It would ban racial and religious profiling by law enforcement at the federal, state and local levels, and it would overhaul qualified immunity, a legal doctrine that critics say shields law enforcement from accountability.
The legislation would ban chokeholds and no-knock warrants, and mandate the use of deadly force only as a last resort, according to the fact sheet.
The bill twice cleared the House under Democratic control – in 2020 and 2021 – largely along party lines. The Senate did not take action on it even after Democrats gained control of the Senate in 2021.
A deal that would garner the necessary 60 votes in the Senate was difficult to reach due to a number of complicated issues.
“It was clear at this negotiating table, in this moment, we were not making progress,” Booker told reporters in the spring of 2021. “In fact, recent back-and-forth with paper showed me that we were actually moving away from it. The negotiations we were in stopped. The work will keep going.
On the second anniversary of Floyd’s death, Biden signed an executive order to tighten policing.
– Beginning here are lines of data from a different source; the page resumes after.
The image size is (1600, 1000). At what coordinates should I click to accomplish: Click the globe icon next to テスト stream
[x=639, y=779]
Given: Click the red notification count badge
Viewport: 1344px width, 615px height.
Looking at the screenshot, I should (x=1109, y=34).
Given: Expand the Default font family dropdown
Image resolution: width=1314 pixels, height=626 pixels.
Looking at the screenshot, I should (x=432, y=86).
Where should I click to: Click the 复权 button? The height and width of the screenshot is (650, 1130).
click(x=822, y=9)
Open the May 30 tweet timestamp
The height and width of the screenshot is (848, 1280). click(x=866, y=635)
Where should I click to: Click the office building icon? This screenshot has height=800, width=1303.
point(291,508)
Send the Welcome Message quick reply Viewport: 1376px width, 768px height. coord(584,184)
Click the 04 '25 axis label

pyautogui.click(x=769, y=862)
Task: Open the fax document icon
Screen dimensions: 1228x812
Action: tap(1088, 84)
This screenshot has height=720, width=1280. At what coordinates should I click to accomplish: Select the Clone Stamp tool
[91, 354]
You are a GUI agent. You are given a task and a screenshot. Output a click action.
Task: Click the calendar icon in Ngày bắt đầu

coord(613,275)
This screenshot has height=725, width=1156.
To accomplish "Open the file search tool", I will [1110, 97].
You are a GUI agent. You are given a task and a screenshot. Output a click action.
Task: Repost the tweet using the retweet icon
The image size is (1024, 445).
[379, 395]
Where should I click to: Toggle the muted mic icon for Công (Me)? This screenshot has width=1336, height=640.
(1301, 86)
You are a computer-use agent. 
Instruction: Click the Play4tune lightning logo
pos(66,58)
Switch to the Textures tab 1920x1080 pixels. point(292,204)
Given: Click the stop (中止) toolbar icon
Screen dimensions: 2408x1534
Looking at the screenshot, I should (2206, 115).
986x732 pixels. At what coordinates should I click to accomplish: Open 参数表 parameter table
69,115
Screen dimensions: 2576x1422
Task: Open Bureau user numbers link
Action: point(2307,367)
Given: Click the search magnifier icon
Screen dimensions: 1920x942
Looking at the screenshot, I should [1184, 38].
Several actions that can be applied to federal officers are: ban chokeholds, expand the use of body-worn cameras, and restrict no-knock warrants.
The president cannot make local law enforcement adopt the measures he has ordered, but the executive action lays out ways the federal government can help.
Here’s the reality: the road for police reform has only become more challenging in the new Congress now that House Republicans, who have placed their priorities elsewhere, are in the majority.
State officials are starting investigations into local police departments because the federal government can’t take on every case nationwide.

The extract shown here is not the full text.